Geográficamente, sólo ha habido un apoyo mayoritario a la UE en tres lugares: El Ulster, Escocia, y el centro de Londres. Analizar porqué es relativamente fácil, ya que en el caso del Ulster, y sobre todo Escocia, el argumento para que no pidan la independencia, que llevan años soltándoles desde Londres, es que la pertenencia al Reino Unido significa acceder a las ventajas de ser ciudadano de la UE.

El “hecho diferencial” británico.
Hay analistas que intentan justificar lo ocurrido con las eternas reivindicaciones del Reino Unido a la UE, y los obstáculos que ha puesto siempre al proceso de unificación. La realidad es que el Reino Unido lleva cuarenta años haciendo el mismo juego a Bruselas, que el que nos tienen acostumbrados los independentistas catalanes y vascos en España. Tensan la cuerda hasta el límite para conseguir dinero para sus partidos y funcionarios de a dedo; en el caso británico para sacar acuerdos comerciales ventajosos. Pero llevan así desde que entraron, y nunca han tenido intención de marcharse. Sin embargo ahora, la necesidad de sobrevivir les ha empujado.

Gran Bretaña siempre ha estado a mitad de camino entre Europa y los Estados Unidos, por razones culturales y geográficas, pero nunca le dio la espalda a Europa. Para bien o para mal, hay una unión histórica, cultural, étnica y social con el Continente.

En un momento dado pueden sentirse molestos por la llegada de un elevado número de polacos, como nos daban a entender los Medios manipulados hasta ahora. Pero el pánico ha llegado de la mano de las oleadas procedentes de países islámicos.

Aviso a navegantes.
Se podía haber evitado el Brexit.
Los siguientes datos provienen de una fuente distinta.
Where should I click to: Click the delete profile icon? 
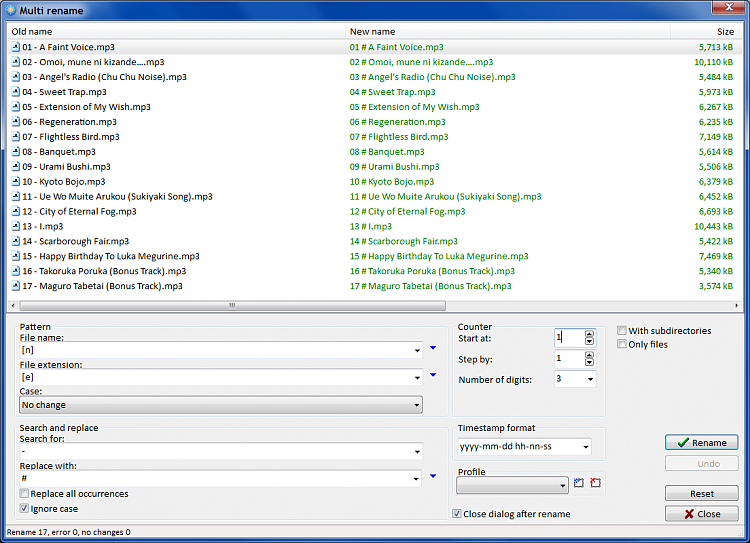595,485
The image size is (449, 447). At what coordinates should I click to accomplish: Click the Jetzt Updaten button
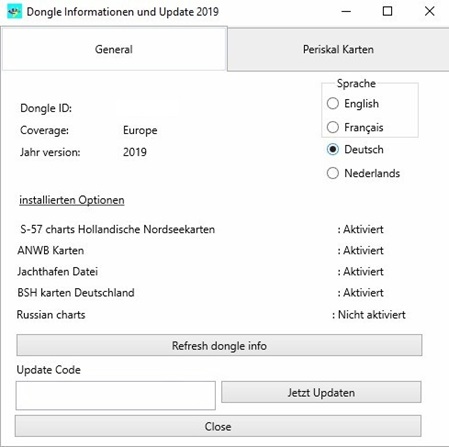coord(321,392)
Desde luego si esa lumbrera que es David Cameron, gran estadista que ha demostrado ser, no hubiese metido la pata por enésima vez y sobre todo podrían haberlo evitado no dejando decir a Frau Merkel, “willkommen”, tan alegremente hace un año.
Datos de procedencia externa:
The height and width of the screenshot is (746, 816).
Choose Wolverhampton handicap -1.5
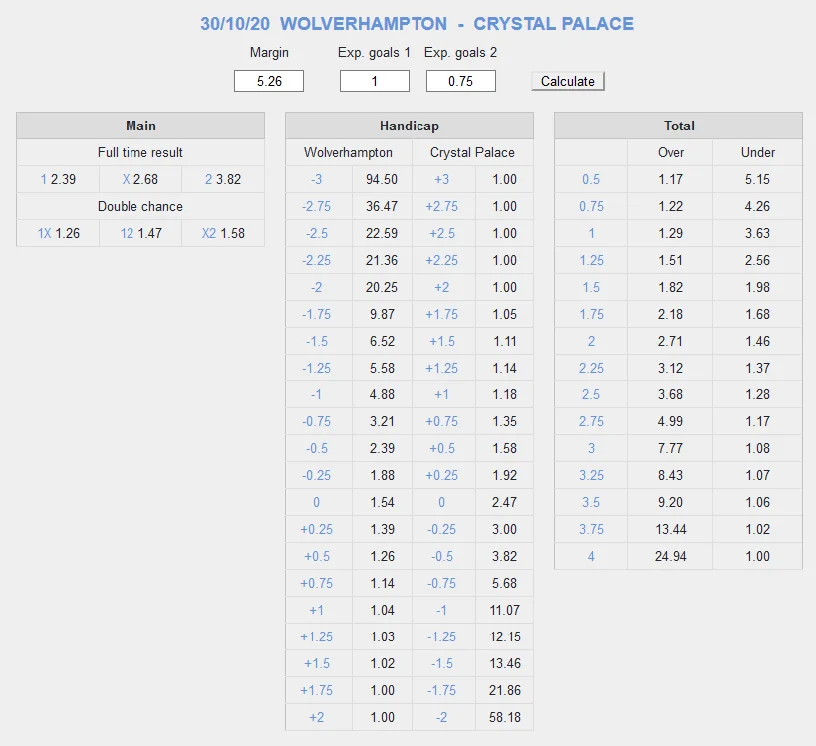click(x=319, y=341)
Lo que deben hacer ahora los estómagos agradecidos de Bruselas, es empezar a pensar en evitar que la UE se disuelva como un azucarillo. Y para eso no tienen más que ponerse a trabajar por sus gobernados, que son los ciudadanos europeos, y que les reclaman, en todo el Continente, que se acabe con la avalancha migratoria.
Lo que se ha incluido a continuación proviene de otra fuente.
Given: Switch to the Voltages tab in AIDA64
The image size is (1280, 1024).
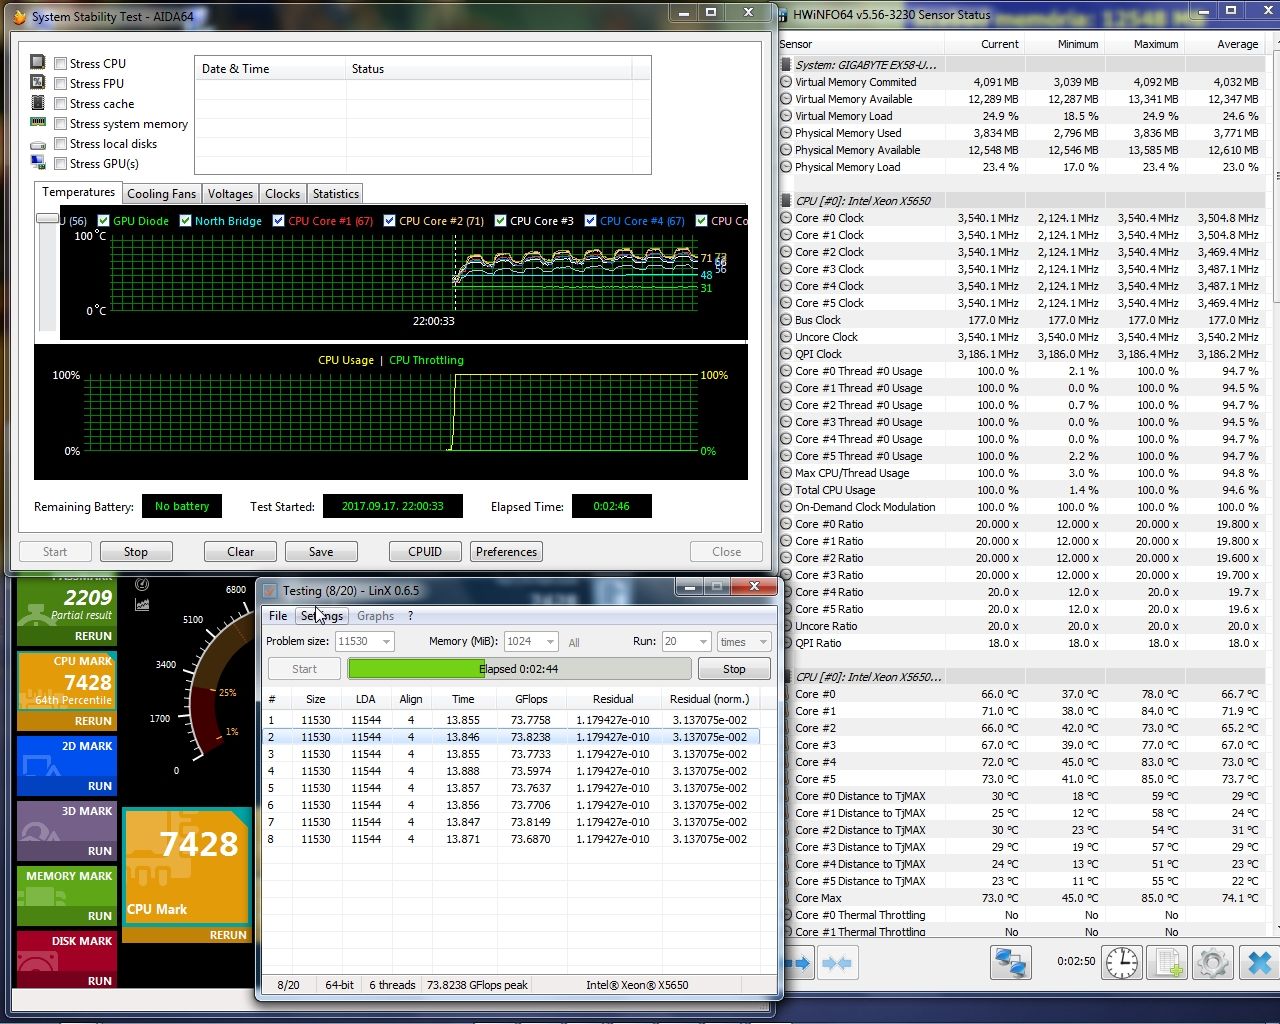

Y no vale ya multiplicar el gasto en políticas de integración, en dilapidar dinero con programas de radio y televisión, internet, prensa escrita, intentando concienciarnos de que para ser buenos tenemos que mirar benévolamente a las mareas que saltan las vallas de nuestra casa. Frente a lo que nos pretenden vender, es muy distinto lo que percibimos los europeos en la calle, y reclamamos a nuestros gobernantes que, si quieren construir Europa de verdad, lo hagan con los europeos y para los europeos.